Pindar, Nemean Odes 3.40-42 (tr. Richmond Lattimore):
The splendor running in the blood has much weight.
A man can learn and yet see darkly, blow one way, then another, walking ever
on uncertain feet, his mind unfinished and fed with scraps of a thousand virtues.

συγγενεῖ δέ τις εὐδοξίᾳ μέγα βρίθει.
ὃς δὲ διδάκτ᾿ ἔχει, ψεφεννὸς ἀνὴρ
    ἄλλοτ᾿ ἄλλα πνέων οὔ ποτ᾿ ἀτρεκεῖ
κατέβα ποδί, μυριᾶν δ᾿ ἀρετᾶν ἀτελεῖ νόῳ γεύεται.
The same (tr. Anthony Verity):
It is by inborn distinction that a man gains authority,
while he who has only been taught is a man of shadows;
he veers hither and thither, and never enters the arena with a confident step,
trying out thousands of exploits in his futile mind.
The same (tr. C.M. Bowra):
A man has much weight if glory belongs to his breed,
But whoso needs to be taught,
His spirit blows here and there in the dark,
Nor ever enters he the lists with sure foot,
Though countless the glories his futile fancy savours.
The same (tr. Anne Pippin Burnett):
Fame inborn gives weight to a man, but
one who needs teaching pants blindly after
this and that, his foot never sure
as he foolishly samples ten-thousand exploits.
Stephen Instone ad loc.:
40-2 The conclusion to be drawn from 28-39 turns out to be one of Pindar's favourite sayings, namely that success in physical struggle depends on the natural ability one has inherited rather than on any taught skills (cf. O. 2.86-8, O. 9.100-4). It is not surprising that Pindar should be drawn to this belief, since (a) many of the successful athletes for whom he wrote were themselves descendants of successful athletes (though not, it seems, Aristocleidas, since nothing is said in N. 3 about previous victories in his family), (b) success in the games requires good physique rather than brain.

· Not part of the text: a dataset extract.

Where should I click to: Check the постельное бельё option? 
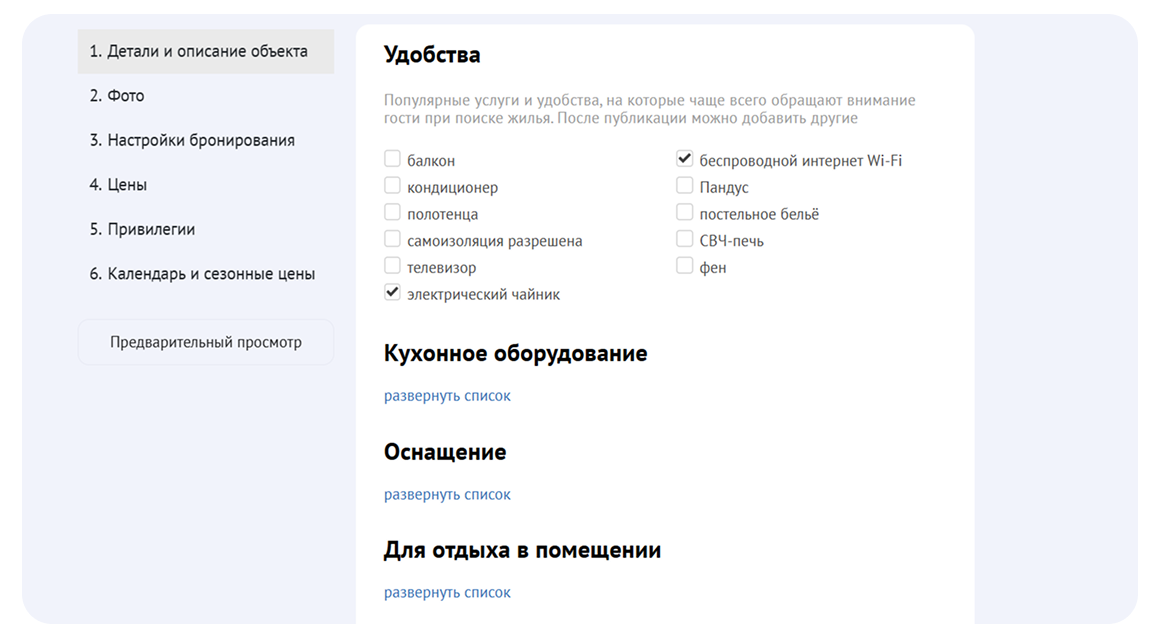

The way the contrast is expressed has been tailored to the context: 'carries great weight' (βρίθει 40) suits a heavily-built pancratiast; 'with a sure foot' (ἀτρεκεῖ ποδί 42) suggests the pancratiast's need to resist being thrown; and the implied consequence of having inborn ability, namely that it will enable you to see through to the end what you set out to achieve, is clearly relevant to the victor: he has devoted himself single-mindedly to the pancration event and met with success. Lines 70-1 below resume the theme: achievement comes from putting yourself to a proper test.

41 a faint man ψεφεννὸς, not found elsewhere, is equivalent to σκοτεινός ('dark') or ἀμαυρός ('dim').

blowing now this way now that ἄλλοτ᾿ ἄλλα πνέων, lit. 'breathing different things at different times'. The man is like an inconstant, erratic wind; cf. Hes. Theog. 872-80 ('Winds blow differently at different times, and wreck ships and destroy sailors', 875-6).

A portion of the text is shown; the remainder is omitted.